> [What the task requires]:
Begin with the line below holding "Open the Артикулы заказов link in sidebar" and go on through the line holding "Where should I click to: Place", duplicating each line exactly and leaving out pictures.

> [Stored items]:
========================================================================

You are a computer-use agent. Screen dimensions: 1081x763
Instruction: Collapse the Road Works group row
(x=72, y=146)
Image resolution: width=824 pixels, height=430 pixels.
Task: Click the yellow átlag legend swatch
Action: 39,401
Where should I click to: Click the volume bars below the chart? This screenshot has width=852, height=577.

========================================================================

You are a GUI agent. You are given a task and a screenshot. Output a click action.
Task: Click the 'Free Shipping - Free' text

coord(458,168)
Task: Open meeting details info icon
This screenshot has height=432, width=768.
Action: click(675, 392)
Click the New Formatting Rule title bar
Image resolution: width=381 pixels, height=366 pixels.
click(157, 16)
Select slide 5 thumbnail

========================================================================

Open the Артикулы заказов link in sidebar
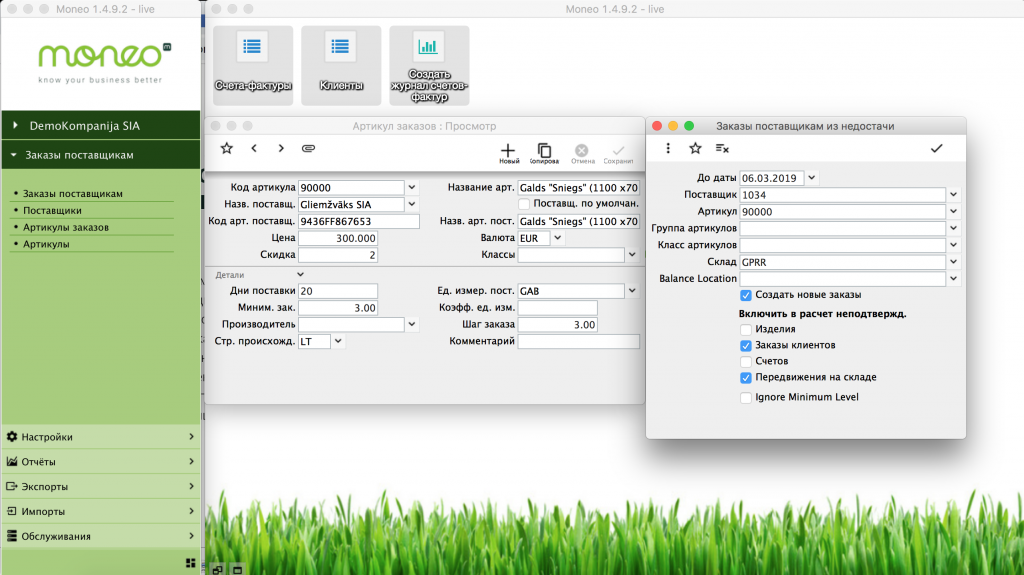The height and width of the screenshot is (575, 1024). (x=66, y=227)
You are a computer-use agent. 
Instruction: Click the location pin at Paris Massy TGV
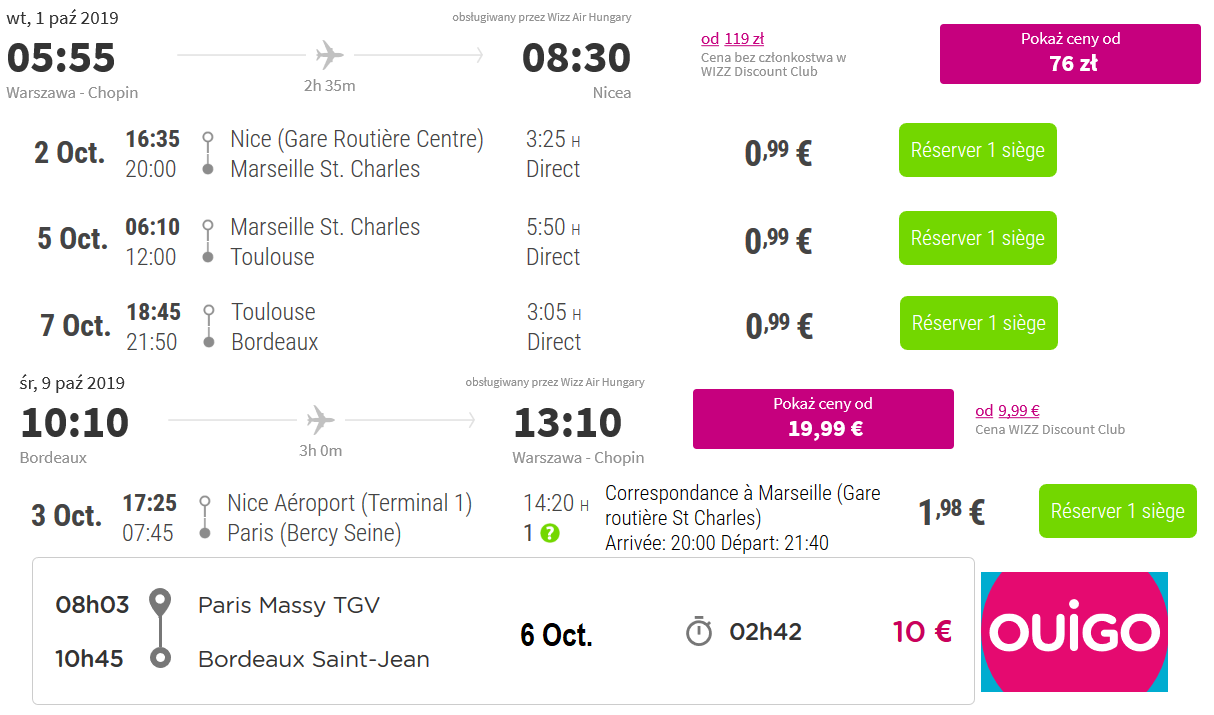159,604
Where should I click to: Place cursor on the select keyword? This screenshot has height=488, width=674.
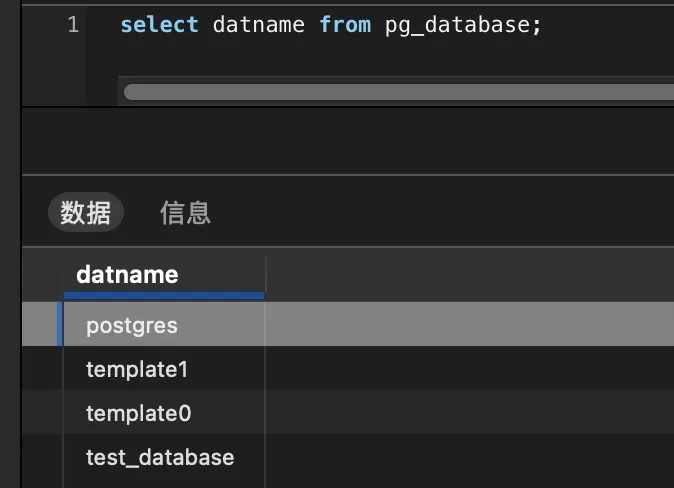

========================================================================

> [Response area]:
Open the Артикулы заказов link in sidebar
The height and width of the screenshot is (575, 1024). (x=66, y=227)
You are a computer-use agent. 
Instruction: Click the location pin at Paris Massy TGV
159,604
Where should I click to: Place cursor on the select keyword? This screenshot has height=488, width=674.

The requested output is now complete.